ZKTeco CCTV Authentication Bypass Vulnerability

An authentication bypass vulnerability exists in ZKTeco CCTV cameras, specifically affecting the SSC335-GC2063-Face-0b77 Solution versions prior to V5.0.1.2.20260421. CVE-2026-8598 describes how an undocumented configuration export port is accessible without authentication, which exposes critical information, including camera account credentials and open services. Successful exploitation of this vulnerability allows unauthorized access to sensitive camera data. This vulnerability was reported to CISA by Souvik Kandar. ZKTeco released a patch in firmware version V5.0.1.2.20260421.

Attack Chain

1. Attacker identifies a vulnerable ZKTeco CCTV camera exposed on a network.
2. Attacker sends a request to the undocumented configuration export port.
3. The camera responds with a configuration file without requiring authentication.
4. Attacker parses the configuration file.
5. Attacker extracts sensitive information, including camera account credentials, from the configuration file.
6. Attacker uses the obtained credentials to access the camera’s management interface.
7. Attacker gains unauthorized access to live video feeds and camera settings.

Impact

Successful exploitation of CVE-2026-8598 can lead to unauthorized access to sensitive video and audio data.
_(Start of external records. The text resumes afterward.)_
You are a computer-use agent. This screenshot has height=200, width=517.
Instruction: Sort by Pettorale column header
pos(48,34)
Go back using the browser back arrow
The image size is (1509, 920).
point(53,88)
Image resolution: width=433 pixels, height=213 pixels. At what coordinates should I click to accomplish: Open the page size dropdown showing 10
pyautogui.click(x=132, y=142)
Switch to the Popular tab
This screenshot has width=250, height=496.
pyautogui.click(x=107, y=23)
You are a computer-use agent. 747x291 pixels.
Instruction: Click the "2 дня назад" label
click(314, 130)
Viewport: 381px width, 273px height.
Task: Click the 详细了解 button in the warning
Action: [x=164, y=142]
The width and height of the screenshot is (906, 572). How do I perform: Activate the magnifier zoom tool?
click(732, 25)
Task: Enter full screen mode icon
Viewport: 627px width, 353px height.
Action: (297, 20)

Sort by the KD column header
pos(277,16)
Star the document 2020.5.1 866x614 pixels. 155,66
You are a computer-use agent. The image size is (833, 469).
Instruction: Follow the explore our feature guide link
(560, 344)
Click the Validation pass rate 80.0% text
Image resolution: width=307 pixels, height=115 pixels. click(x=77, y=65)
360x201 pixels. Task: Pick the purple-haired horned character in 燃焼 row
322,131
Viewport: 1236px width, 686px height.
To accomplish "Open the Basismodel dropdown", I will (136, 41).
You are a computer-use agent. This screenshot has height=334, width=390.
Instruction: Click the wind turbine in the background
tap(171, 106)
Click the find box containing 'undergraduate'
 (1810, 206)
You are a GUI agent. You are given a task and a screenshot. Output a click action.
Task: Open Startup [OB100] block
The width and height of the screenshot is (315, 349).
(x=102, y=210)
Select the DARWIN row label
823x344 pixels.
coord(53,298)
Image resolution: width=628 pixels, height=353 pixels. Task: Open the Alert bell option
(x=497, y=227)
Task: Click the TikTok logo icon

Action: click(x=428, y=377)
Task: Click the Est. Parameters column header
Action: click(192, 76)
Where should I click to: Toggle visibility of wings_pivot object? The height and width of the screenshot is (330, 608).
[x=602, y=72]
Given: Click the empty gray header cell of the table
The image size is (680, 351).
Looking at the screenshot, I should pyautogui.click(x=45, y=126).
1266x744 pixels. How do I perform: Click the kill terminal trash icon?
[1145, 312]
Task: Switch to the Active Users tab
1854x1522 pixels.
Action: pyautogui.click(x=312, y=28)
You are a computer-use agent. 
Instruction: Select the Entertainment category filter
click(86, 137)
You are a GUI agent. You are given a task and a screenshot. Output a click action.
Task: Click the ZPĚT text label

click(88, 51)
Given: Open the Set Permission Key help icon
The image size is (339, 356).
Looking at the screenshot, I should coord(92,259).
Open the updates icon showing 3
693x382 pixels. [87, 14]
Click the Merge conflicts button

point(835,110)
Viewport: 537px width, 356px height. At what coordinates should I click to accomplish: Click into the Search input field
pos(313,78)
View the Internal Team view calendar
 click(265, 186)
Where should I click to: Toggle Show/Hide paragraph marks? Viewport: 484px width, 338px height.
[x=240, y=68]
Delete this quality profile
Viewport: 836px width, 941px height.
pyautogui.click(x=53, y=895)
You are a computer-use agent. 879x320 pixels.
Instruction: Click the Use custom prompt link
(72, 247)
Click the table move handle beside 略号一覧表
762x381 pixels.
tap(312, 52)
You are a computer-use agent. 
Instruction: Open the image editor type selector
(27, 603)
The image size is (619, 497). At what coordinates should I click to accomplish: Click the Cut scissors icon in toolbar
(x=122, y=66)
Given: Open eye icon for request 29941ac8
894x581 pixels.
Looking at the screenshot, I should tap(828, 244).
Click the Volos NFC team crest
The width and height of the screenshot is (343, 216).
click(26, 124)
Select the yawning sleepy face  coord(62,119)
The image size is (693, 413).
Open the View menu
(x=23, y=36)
This may result in privacy violations, intellectual property theft, or facilitate further malicious activities, such as physical intrusions. The vulnerability affects ZKTeco CCTV cameras deployed worldwide, including in commercial facilities.

Recommendation

• Upgrade ZKTeco CCTV cameras to firmware version V5.0.1.2.20260421 or later to remediate CVE-2026-8598.
• Use the IOC URL https://www.zkteco.com/en/announcement/23 to monitor for updates and further information from ZKTeco.
• Enable network monitoring to detect suspicious connections to undocumented ports on ZKTeco cameras and deploy the Sigma rule to detect connections to common ports used by these devices.